Z-Scores: A Metric for Linguistically Assessing Disfluency Removal
This provides a diagnostic tool for researchers in speech processing to identify model failure modes and design targeted interventions, though it is incremental as it builds on existing evaluation methods.
The paper tackles the problem of evaluating disfluency removal in speech by introducing Z-Scores, a span-level linguistically-grounded metric that categorizes system behavior across distinct disfluency types, revealing systematic weaknesses that traditional word-level metrics obscure, with a case study showing it uncovers hidden challenges in LLMs.

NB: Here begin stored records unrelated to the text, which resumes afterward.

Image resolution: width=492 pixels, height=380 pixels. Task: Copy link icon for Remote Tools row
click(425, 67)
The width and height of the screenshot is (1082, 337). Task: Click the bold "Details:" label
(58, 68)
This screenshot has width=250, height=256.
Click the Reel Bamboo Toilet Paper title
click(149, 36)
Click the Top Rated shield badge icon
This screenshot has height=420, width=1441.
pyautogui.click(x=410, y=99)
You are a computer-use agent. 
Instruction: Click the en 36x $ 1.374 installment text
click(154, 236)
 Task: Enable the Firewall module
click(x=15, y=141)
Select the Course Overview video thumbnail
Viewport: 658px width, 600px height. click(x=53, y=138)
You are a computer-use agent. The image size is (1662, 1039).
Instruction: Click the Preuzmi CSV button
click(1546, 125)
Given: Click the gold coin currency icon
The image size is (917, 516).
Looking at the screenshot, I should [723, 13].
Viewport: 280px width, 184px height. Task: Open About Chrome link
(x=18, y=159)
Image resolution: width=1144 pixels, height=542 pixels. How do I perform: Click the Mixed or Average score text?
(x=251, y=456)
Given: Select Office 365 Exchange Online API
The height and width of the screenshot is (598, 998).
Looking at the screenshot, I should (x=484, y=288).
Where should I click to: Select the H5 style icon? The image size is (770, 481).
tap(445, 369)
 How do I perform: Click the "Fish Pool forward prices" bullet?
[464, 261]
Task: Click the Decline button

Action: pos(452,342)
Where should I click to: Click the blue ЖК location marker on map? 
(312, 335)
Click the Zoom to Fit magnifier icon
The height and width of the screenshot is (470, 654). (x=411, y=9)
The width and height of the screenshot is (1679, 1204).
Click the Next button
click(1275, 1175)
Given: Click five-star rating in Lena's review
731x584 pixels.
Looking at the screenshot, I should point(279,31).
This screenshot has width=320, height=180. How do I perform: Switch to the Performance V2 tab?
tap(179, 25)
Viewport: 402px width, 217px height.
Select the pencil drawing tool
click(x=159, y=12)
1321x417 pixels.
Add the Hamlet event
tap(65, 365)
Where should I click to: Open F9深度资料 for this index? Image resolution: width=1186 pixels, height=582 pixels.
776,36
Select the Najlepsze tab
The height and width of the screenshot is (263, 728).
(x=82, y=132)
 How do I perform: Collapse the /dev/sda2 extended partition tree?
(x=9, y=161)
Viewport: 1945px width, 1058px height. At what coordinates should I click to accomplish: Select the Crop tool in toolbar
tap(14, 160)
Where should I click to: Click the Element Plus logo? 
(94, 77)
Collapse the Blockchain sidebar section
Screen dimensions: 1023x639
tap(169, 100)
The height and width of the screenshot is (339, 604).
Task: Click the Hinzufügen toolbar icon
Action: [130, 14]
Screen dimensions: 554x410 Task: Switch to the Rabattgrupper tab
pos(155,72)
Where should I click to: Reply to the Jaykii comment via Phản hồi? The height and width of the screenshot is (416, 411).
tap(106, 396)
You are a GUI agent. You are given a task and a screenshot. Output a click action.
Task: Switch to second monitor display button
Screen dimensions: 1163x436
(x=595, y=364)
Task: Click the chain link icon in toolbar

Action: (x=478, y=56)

Evaluating disfluency removal in speech requires more than aggregate token-level scores. Traditional word-based metrics such as precision, recall, and F1 (E-Scores) capture overall performance but cannot reveal why models succeed or fail. We introduce Z-Scores, a span-level linguistically-grounded evaluation metric that categorizes system behavior across distinct disfluency types (EDITED, INTJ, PRN). Our deterministic alignment module enables robust mapping between generated text and disfluent transcripts, allowing Z-Scores to expose systematic weaknesses that word-level metrics obscure. By providing category-specific diagnostics, Z-Scores enable researchers to identify model failure modes and design targeted interventions -- such as tailored prompts or data augmentation -- yielding measurable performance improvements. A case study with LLMs shows that Z-Scores uncover challenges with INTJ and PRN disfluencies hidden in aggregate F1, directly informing model refinement strategies.